Researchers have developed ‘tweezers’ that use ultrasound to manipulate clusters of cells, a development that could lead to better cartilage implants that reduce the need for knee replacement operations.
Using ultrasound, cartilage cells taken from a patient’s knee can be levitated for weeks in a nutrient-rich fluid. In doing so, the nutrients can reach every part of the culture’s surface and, combined with the stimulation provided by the ultrasound, enables the cells to grow and to form better implant tissue than when grown in a petri dish.
By holding the cells in the required position, the tweezers can also mould the growing tissue into the right shape so that the implant is fit-for-purpose when inserted into the patient’s knee. Over 75,000 knee replacements are carried out each year in the UK and many could be avoided if cartilage implants could be improved.
The ultrasonic tweezers were developed by researchers from the Universities of Southampton, Bristol, Dundee and Glasgow along with industrial partners.

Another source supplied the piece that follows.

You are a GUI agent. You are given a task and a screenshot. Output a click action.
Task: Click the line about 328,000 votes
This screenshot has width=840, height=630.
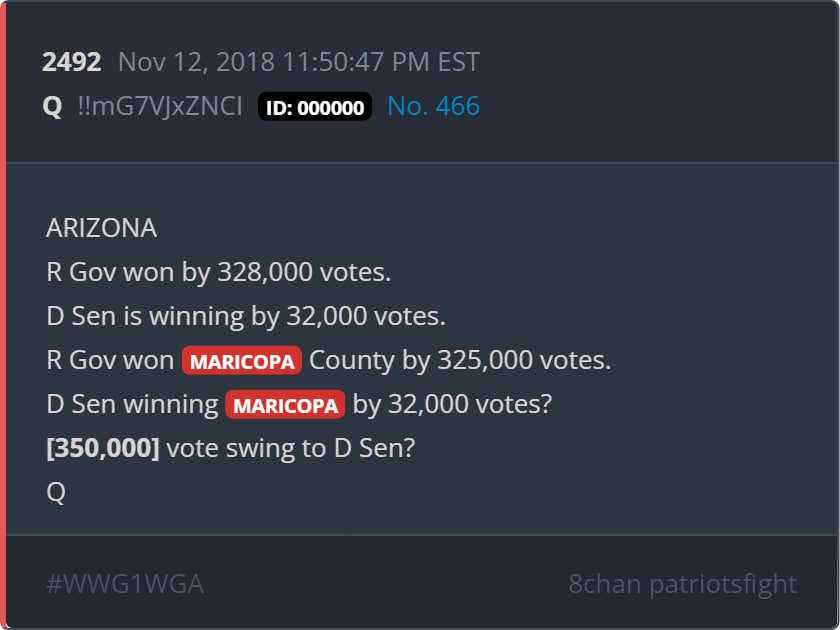(219, 272)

Prof Martyn Hill, head of the Engineering Sciences Unit at the University of Southampton, led the cartilage tissue engineering work in collaboration with colleagues Dr Peter Glynne-Jones, New Frontiers Fellow in Engineering Sciences, Dr Rahul Tare, a Lecturer in Musculoskeletal Science and Bioengineering, and Professor Richard Oreffo, a Professor of Musculoskeletal Science.
In a statement, Prof Hill said: ‘Ultrasonic tweezers can provide what is, in effect, a zero-gravity environment perfect for optimising cell growth. As well as levitating cells, the tweezers can make sure that the cell agglomerates maintain a flat shape ideal for nutrient absorption. They can even gently massage the agglomerates in a way that encourages cartilage tissue formation.’
Prof Bruce Drinkwater of Bristol University, who co-ordinated the programme, said: ‘Ultrasonic tweezers have all kinds of possible uses in bioscience, nanotechnology and more widely across industry. They offer big advantages over optical tweezers relying on light waves and also over electromagnetic methods of cell manipulation; for example, they have a complete absence of moving parts and can manipulate not just one or two cells at a time but clusters up to 1mm across – a scale that makes them very suitable for applications like tissue engineering.’
The tweezers, developed with Engineering and Physical Sciences Research Council (EPSRC) funding, involve multiple, tiny beams of ultrasonic waves that, in a typical device, point into a 10mm-diameter chamber. With the aid of a microscope to monitor the procedure, the forces generated by the waves can then be manipulated so that they move cells into the required position, turn them around, or hold them firmly in place.
The research programme has also shown that ultrasonic tweezers can be used to build up cell tissue layer by layer, which could reconstruct nerve tissue after severe trauma such as limb amputation.
According to Southampton University, this research will enable ultrasonic tweezer technology to be refined and miniaturised and specific uses to be explored and developed in the next few years. The first real-world applications, in sectors including bioscience and electronics, could potentially be developed within around five years.